JUAN GONZALEZ: Part of the problem for Americans to understand this huge migration chain is to understand what propelled the people to come. Both Puerto Ricans, who were US citizens, but also the Mexicans and the Ecuadorians and the Dominicans who came after them, every one of those countries had major problems, very often as a result of our own government’s policies there. And several of them faced years of the most brutal kind of dictatorships that were supported by the United States — Trujillo in the Dominican Republic, the Somozas in Nicaragua, Batista in Cuba. All of these were allies of the United States, all of them repressed their countries, and all of them basically were pliant supporters of the needs of American business in their countries. As a result, the economies of all these countries were distorted, and so much of the wealth of the countries left the country, left and came here, so that the migrants then were basically forced to leave. They had no choice, if they were going to survive, but to leave their country. And the easiest place to leave to, because of all the economic ties, the transportation and communication that had already been established, was the United States.
AMY GOODMAN: An excerpt of the documentary Nueva York by Ric Burns. That’s Juan Gonzalez, who’s featured in the film. The effect of Latinos shaping New York, Mike Wallace?
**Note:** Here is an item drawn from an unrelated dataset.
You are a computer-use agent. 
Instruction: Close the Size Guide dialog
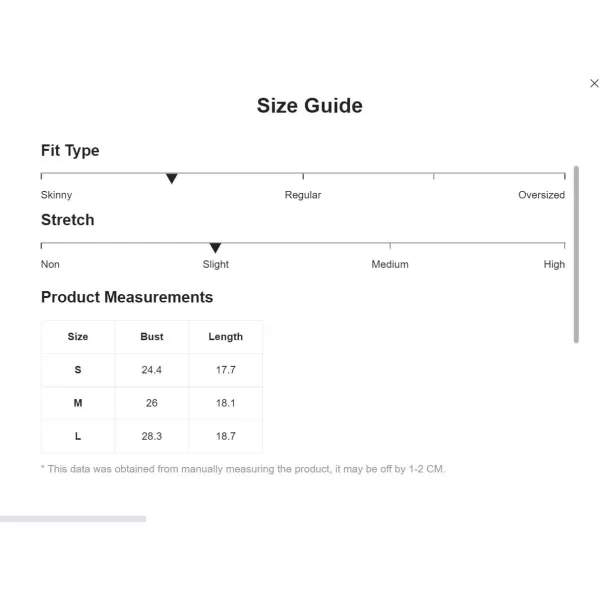pos(594,83)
MIKE WALLACE: Well, there are many aspects of this, but one of the things that we feature in the exhibition is the whole cultural interrelationship. New Yorkers pride themselves on things without quite considering the antecedents. So, arguably, one of the most important contributions to world art is the New York school of abstract expressionists, but most people do not know that Jackson Pollock in 1934 was taking courses with Siqueiros on 14th Street, and they were in fact pouring Duco paint on canvases laid out on the floor. The musical interconnections you saw a bit there are enormous, and they range from the tango and Gardel, who was making movies in New York City and was an international star, to the arrival from, critically, Cuba of the whole series of musicians, who construct here rumba and mambo and the rest. And eventually, in fact, New York becomes a place that takes those arriving artists and mixes them with local artists, the mass communication industry, popular culture, and salsa in fact is the product of that. People now think it comes from anywhere, nowhere, but in fact it’s a New York phenomenon, the interplay between those worlds.
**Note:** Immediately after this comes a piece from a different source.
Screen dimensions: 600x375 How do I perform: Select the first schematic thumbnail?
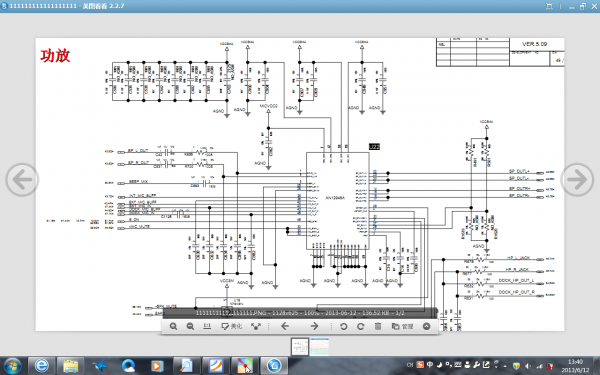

JUAN GONZALEZ: And, of course, Arthur Schaumburg —
MIKE WALLACE: Yes.
JUAN GONZALEZ: —- the father of African American studies, very few African Americans know that he was a Puerto Rican -—
MIKE WALLACE: Absolutely.
JUAN GONZALEZ: — and an advocate of autonomy and independence against Spain before he arrived here.
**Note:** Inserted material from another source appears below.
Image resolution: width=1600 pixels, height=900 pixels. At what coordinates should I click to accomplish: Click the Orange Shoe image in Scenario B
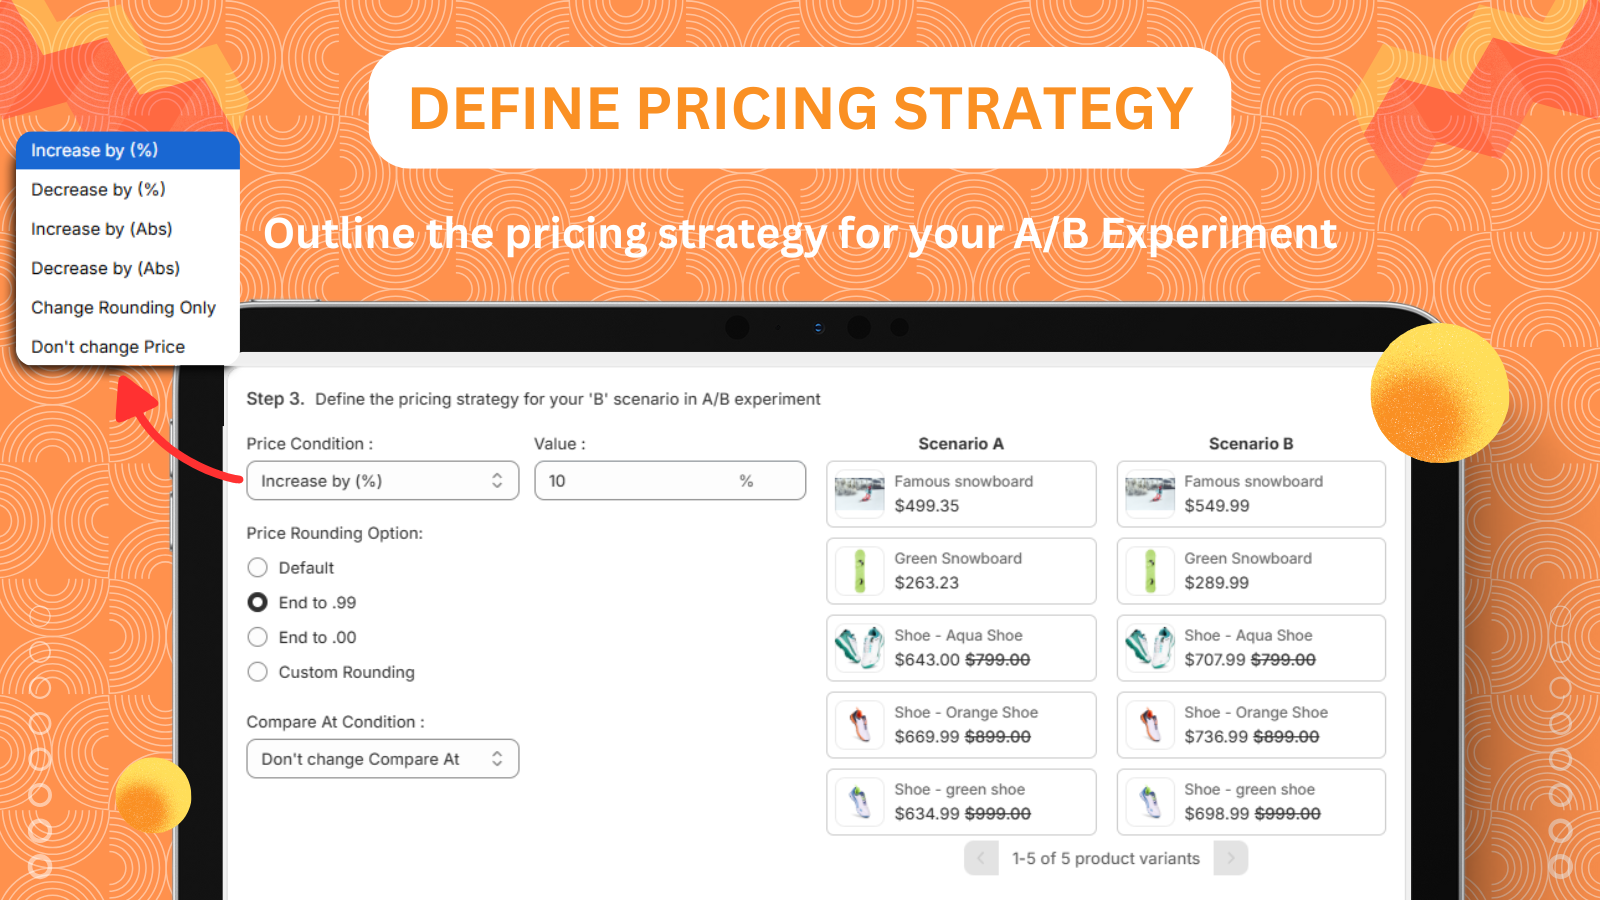click(1149, 725)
MIKE WALLACE: Absolutely. He was a compadre of Martí.
JUAN GONZALEZ: Right.
AMY GOODMAN: Well, you two are going to continue this discussion tonight at the CUNY Grad Center, which is over at 34th and Fifth Avenue.
MIKE WALLACE: Yes, indeed.
AMY GOODMAN: You’ll be joined by Maria Hinojosa and — who else?
MIKE WALLACE: Well, several of the advisers who worked on the exhibition. And what we’re going to kick around is the relationship, precisely, between the 350 years that we focus on in the exhibit and the post-1945 period. Was one an acorn and the other the tree, or were things so different in the contemporary world that there’s a cut there?
AMY GOODMAN: Well, Mike Wallace, we’re going to leave it there, co-author of Gotham and the curator at — the historian for the new exhibit at the El Museo del Barrio, which is around 104th and Fifth Avenue, and you can go up and see the exhibit there.